◆ Description of the task: Please print exactly the lines from the line containing "Close the プレビュー panel" through the end of the data, no more, and keep pictures out of the copy.
*** Dataset content ***
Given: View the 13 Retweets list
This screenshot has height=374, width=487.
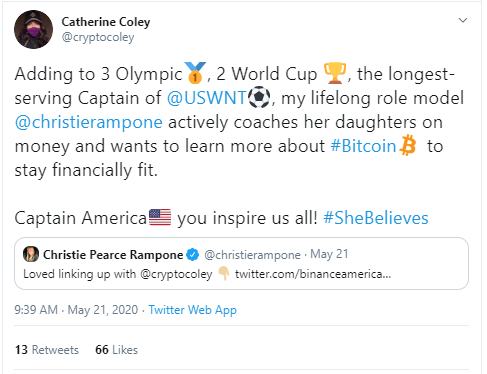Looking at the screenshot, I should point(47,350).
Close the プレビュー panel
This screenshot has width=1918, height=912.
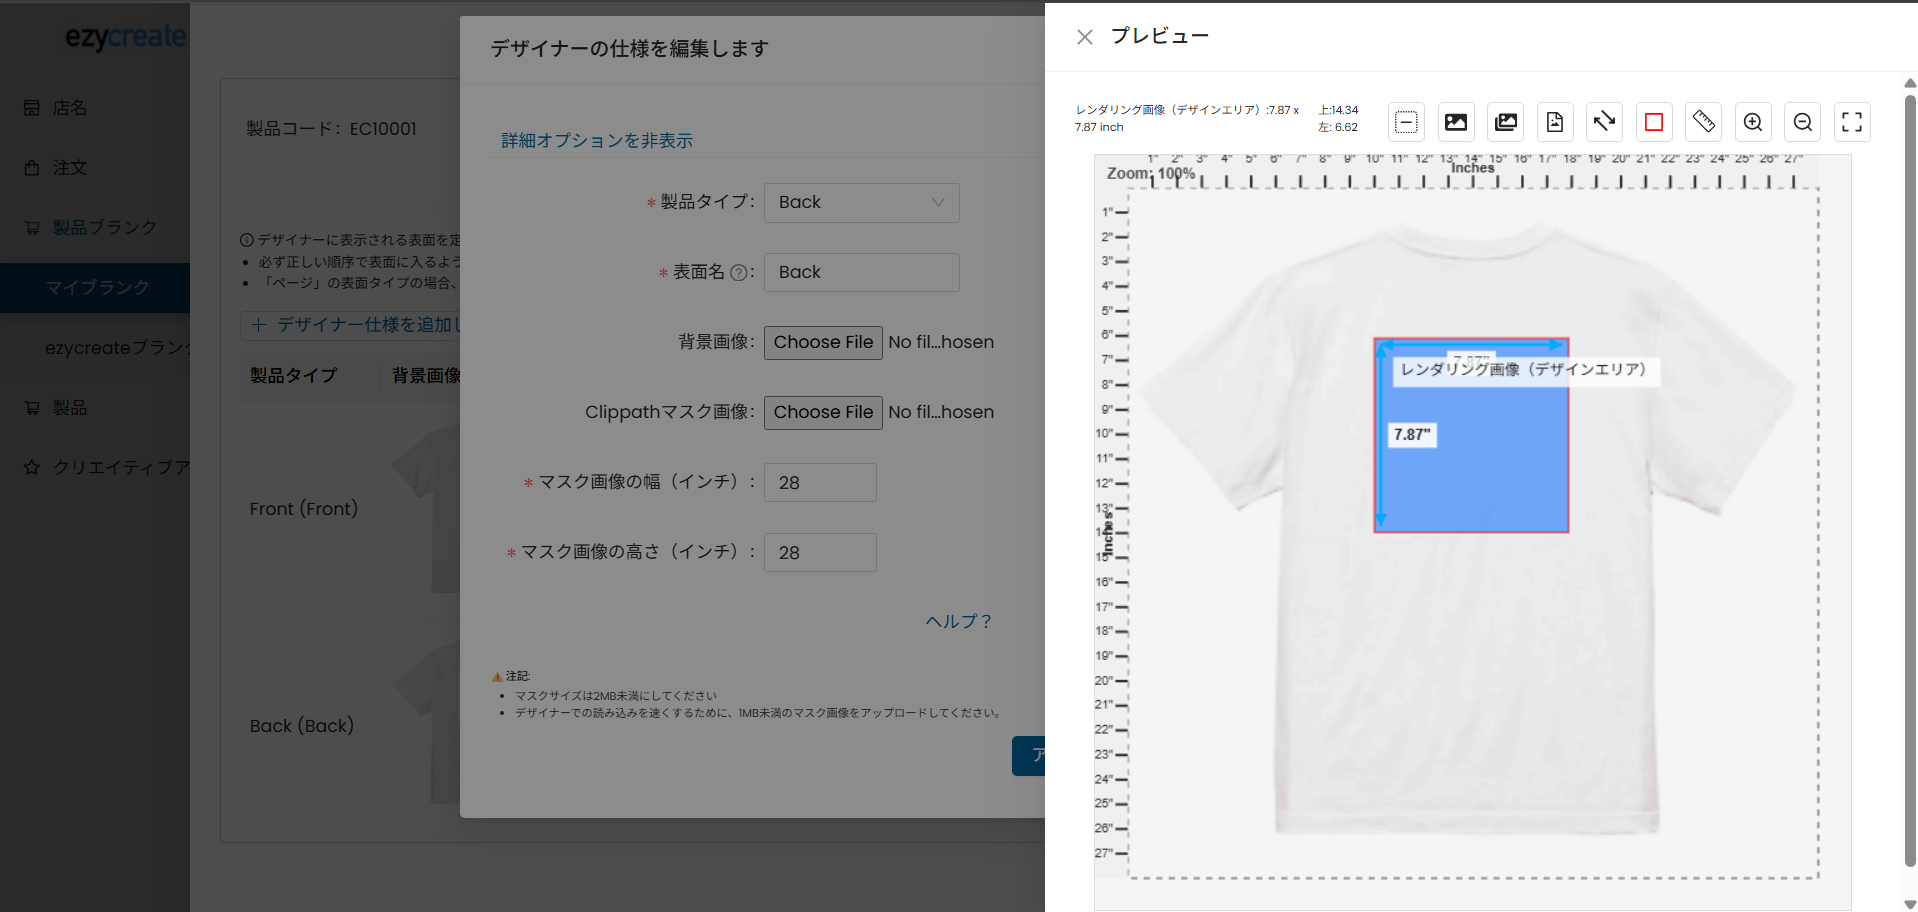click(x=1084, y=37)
***
◆ Response to the exercise:
Close the プレビュー panel
This screenshot has width=1918, height=912.
click(x=1084, y=37)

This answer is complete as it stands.